AIM OF THE TASK: Rewrite the lines starting with the one that contains "fulfil [746, 1007]" and going on through the one that contains "thus (218, 143)", putting "listed word" wherever "given word" appears and changing nothing else.

--- start DATA PROVIDED ---

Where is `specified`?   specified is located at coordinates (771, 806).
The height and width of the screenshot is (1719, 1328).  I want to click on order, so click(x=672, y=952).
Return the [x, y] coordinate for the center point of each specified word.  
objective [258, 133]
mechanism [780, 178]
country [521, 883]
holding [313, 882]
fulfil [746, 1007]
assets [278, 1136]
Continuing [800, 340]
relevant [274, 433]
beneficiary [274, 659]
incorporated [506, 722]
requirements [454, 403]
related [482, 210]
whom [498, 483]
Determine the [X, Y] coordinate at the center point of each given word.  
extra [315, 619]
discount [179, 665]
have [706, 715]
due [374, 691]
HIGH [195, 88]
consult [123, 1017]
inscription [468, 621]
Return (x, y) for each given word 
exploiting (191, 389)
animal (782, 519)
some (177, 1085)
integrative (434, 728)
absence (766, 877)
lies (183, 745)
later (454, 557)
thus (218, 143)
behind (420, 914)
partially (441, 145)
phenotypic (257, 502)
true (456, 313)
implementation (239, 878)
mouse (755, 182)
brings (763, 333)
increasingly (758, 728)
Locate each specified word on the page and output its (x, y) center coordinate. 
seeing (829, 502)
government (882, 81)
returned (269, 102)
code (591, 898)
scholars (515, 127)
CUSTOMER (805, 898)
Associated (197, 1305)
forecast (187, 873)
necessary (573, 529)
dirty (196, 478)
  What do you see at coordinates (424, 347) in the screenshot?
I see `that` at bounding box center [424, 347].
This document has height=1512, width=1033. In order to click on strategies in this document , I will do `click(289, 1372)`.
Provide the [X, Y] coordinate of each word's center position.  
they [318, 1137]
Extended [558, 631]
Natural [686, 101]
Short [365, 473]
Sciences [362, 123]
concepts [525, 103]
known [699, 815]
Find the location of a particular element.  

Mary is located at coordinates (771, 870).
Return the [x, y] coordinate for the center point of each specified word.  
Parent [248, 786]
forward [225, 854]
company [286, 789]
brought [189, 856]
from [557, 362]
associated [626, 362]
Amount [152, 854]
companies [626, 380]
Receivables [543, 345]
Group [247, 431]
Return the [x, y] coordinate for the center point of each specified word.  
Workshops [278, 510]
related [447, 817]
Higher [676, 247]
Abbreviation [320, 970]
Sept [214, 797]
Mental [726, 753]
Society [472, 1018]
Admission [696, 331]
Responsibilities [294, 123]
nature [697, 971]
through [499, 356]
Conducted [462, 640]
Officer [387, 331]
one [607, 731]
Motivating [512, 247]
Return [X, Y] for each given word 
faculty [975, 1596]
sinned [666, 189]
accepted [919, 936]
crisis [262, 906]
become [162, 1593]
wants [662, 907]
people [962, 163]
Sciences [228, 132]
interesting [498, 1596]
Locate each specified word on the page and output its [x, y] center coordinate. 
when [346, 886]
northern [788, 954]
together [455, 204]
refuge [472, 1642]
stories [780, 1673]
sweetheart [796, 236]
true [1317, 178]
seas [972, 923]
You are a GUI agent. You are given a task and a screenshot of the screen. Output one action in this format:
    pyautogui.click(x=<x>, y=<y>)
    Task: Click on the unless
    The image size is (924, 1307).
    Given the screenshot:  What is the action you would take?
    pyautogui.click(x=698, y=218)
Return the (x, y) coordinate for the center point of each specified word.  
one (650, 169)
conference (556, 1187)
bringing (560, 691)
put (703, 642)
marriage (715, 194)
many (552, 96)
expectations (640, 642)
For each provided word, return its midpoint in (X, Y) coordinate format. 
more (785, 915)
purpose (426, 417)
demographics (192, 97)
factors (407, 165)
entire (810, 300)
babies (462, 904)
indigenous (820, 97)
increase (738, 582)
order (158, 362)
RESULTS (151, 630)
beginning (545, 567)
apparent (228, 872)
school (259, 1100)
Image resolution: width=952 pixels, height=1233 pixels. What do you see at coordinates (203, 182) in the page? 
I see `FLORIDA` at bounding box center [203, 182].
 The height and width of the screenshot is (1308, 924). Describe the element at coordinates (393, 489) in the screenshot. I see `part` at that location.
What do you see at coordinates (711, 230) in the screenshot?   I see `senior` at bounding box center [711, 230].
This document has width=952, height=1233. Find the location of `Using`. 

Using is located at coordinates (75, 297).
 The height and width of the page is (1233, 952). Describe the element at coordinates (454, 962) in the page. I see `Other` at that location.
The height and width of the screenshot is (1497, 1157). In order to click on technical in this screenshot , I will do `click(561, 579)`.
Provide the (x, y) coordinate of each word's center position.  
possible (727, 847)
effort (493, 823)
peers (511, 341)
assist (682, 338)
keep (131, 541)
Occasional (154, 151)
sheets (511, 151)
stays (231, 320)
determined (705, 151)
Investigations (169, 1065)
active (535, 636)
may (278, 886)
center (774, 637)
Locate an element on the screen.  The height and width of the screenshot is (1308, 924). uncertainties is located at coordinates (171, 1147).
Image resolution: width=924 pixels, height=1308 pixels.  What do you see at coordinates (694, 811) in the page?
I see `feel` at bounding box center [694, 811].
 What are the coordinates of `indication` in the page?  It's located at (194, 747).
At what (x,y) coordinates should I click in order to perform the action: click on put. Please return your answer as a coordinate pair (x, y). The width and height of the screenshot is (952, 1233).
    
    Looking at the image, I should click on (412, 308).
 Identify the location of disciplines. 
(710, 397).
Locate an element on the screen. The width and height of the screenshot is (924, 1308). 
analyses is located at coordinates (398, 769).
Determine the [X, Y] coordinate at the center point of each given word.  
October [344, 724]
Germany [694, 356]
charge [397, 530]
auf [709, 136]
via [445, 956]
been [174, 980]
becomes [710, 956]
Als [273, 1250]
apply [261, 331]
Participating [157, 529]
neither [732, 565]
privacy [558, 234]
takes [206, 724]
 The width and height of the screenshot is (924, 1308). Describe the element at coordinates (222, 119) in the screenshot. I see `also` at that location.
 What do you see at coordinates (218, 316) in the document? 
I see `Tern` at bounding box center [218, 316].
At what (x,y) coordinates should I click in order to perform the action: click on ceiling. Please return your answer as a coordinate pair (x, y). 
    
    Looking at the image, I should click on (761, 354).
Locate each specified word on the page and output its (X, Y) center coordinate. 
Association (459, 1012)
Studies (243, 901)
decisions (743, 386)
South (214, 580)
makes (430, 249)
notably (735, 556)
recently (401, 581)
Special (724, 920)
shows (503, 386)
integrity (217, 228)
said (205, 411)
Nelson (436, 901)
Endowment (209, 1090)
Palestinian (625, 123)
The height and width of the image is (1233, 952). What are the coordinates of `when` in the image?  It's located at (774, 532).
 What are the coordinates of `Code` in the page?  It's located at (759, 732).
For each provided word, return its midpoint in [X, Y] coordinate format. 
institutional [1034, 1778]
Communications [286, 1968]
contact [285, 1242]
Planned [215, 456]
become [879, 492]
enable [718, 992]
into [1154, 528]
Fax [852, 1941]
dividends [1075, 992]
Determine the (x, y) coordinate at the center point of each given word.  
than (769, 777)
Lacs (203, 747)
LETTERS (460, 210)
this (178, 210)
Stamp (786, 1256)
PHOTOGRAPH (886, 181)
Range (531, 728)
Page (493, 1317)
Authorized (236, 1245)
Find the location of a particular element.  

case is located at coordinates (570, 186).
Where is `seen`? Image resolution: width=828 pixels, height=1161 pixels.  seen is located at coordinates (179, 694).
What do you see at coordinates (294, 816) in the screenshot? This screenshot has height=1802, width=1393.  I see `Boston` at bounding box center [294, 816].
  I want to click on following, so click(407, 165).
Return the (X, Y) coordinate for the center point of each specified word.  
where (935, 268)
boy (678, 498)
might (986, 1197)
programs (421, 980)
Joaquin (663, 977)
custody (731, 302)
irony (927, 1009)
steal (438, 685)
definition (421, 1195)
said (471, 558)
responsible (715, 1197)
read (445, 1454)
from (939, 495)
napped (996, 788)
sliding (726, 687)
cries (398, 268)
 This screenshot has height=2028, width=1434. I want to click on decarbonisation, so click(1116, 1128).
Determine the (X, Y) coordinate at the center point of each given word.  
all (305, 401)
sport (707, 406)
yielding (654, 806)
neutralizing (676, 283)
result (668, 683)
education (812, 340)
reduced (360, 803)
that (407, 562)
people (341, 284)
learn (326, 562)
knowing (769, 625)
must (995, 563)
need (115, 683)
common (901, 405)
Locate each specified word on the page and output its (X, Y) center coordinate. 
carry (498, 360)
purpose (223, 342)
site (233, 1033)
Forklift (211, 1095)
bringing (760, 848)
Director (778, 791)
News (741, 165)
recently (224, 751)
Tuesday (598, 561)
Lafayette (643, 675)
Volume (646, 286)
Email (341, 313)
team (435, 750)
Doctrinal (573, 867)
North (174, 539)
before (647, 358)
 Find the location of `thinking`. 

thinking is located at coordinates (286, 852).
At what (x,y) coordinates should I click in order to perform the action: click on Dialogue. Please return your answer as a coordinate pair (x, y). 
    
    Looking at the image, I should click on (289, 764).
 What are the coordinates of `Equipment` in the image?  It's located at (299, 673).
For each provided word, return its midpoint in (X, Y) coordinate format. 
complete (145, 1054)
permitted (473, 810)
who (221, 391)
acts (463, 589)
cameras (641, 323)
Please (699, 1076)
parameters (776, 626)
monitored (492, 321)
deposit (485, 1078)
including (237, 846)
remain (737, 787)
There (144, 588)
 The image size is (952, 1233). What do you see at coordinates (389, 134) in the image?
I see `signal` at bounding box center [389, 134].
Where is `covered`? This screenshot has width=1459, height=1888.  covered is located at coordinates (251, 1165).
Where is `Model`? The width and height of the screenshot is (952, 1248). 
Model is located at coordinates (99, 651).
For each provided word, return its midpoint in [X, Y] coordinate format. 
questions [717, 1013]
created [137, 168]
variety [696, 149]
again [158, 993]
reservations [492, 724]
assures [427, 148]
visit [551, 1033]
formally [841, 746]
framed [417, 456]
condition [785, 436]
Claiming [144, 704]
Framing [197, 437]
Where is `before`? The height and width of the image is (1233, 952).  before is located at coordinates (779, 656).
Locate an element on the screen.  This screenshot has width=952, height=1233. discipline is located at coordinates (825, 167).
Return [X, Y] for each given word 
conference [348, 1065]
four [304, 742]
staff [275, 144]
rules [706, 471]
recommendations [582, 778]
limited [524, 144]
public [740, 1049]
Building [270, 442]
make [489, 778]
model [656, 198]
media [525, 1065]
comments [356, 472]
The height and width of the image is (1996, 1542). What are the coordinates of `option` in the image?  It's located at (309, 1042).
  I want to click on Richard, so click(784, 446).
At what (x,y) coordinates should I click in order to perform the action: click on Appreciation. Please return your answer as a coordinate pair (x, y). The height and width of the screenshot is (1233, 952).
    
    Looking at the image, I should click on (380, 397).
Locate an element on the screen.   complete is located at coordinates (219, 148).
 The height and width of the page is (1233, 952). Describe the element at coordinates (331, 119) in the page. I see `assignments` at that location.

--- end DATA PROVIDED ---

TASK RESPONSE:
fulfil [746, 1007]
assets [278, 1136]
Continuing [800, 340]
relevant [274, 433]
beneficiary [274, 659]
incorporated [506, 722]
requirements [454, 403]
related [482, 210]
whom [498, 483]
Determine the [X, Y] coordinate at the center point of each listed word.  
extra [315, 619]
discount [179, 665]
have [706, 715]
due [374, 691]
HIGH [195, 88]
consult [123, 1017]
inscription [468, 621]
Return (x, y) for each listed word 
exploiting (191, 389)
animal (782, 519)
some (177, 1085)
integrative (434, 728)
absence (766, 877)
lies (183, 745)
later (454, 557)
thus (218, 143)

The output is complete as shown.